Hailing a ride with Uber or Lyft in California could get more expensive if lawmakers enact a state bill putting tight controls on who counts as an employee, market experts say.
A day after California state senators passed a bill clamping down on the use of “independent contractors” in the tech industry and beyond, analysts said the two ride-share giants would pass costs on to passengers if the bill becomes a law.
Passengers in the Golden State will pay an additional 70 cents to $1.80 per ride if Uber and Lyft have to reclassify their drivers from cheaper-to-pay “independent contractors” to employees with full benefits, according to a Wednesday note from the investment bank Evercore ISI.
For context, Uber estimates riders would pay at least $7.65 for a 13-mile Uber pool ride from San Francisco’s Union Square to the airport 20 minutes away without traffic.
But the potential California price hike pales in comparison to how Uber and Lyft costs have increased in New York City, said Evercore analysts, led by Benjamin Black. New York City’s congestion pricing surcharge adds $2.75 onto each Uber and Lyft ride, analysts said. That Big Apple surcharge is separate from congestion pricing that will go into effect in 2021.
Wedbush Securities also said the California bill — if signed into law — would drive up consumer costs, but didn’t price out the extra ride costs.
Before California riders dig a little deeper in their wallet, they should remember the bill’s still pending.
The legislation, known as Assembly Bill 5, says workers are “employees” if the company controls the person’s work and that work is a core part of the company’s business model. Someone who’s an “employee” in the eyes of the bill is eligible for benefits like minimum hourly wage, workers’ compensation and protection from discrimination and sexual harassment.
See also: Why freelancers face an uphill battle against sexual harassers
Ahead of Uber’s IPO in May, thousands of workers briefly went on strike across the globe to protest pay and working conditions driving for Lyft and Uber.
Gov. Gavin Newsom supports the bill but told the Wall Street Journal he is talking with Uber UBER, -2.41% and Lyft LYFT, -1.89% about how they’ll be affected.
The two companies, along with DoorDash, say they’ll spend a combined $90 million for a 2020 ballot initiative addressing who’s eligible to be a full-time worker and who’s an independent contractor.
Even before the bill’s passage, some observers said that Uber and Lyft prices were artificially low and bound for a bump up if the Silicon Valley companies want to turn profits.
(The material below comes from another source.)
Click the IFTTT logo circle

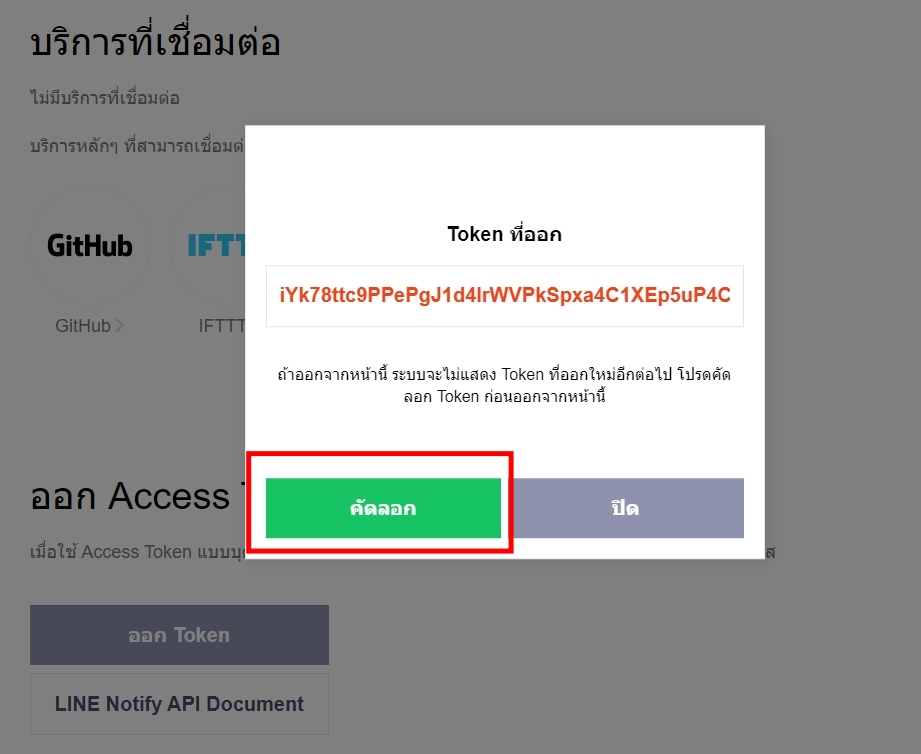click(x=208, y=245)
A Lyft statement didn’t address whether it would pass costs on to riders if the bill took effect in its current form. But a spokesman said many rides-hare drivers wanted a “thoughtful solution that balances flexibility with an earnings standard and benefits. The fact that there were more than 50 industries carved out of AB5 is very telling. We are fully prepared to take this issue to the voters of California to preserve the freedom and access drivers and riders want and need.”
Tony West, Uber’s chief legal officer, told reporters Wednesday that lawmakers were “missing a real opportunity to lead the nation” by passing the measure instead of a proposal backed by the ridesharing industry. He said the company will keep pressing for “the independence and choice that drivers tell us again and again in surveys, polls, focus groups, and personal conversations that they value most.”
He added that 92% of Uber drivers in America spent less than 40 hours a week on the road, while 45% drove less than 10 hours a week.
Uber shares are down more than 18% since they started trading in May and Lyft shares are down 40% from the company’s trading start in late March. The S&P 500 SPX, -0.07% is up 7.5% over the past six month and the Dow Jones Industrial Average DJIA, +0.14% is up more than 5% in that time.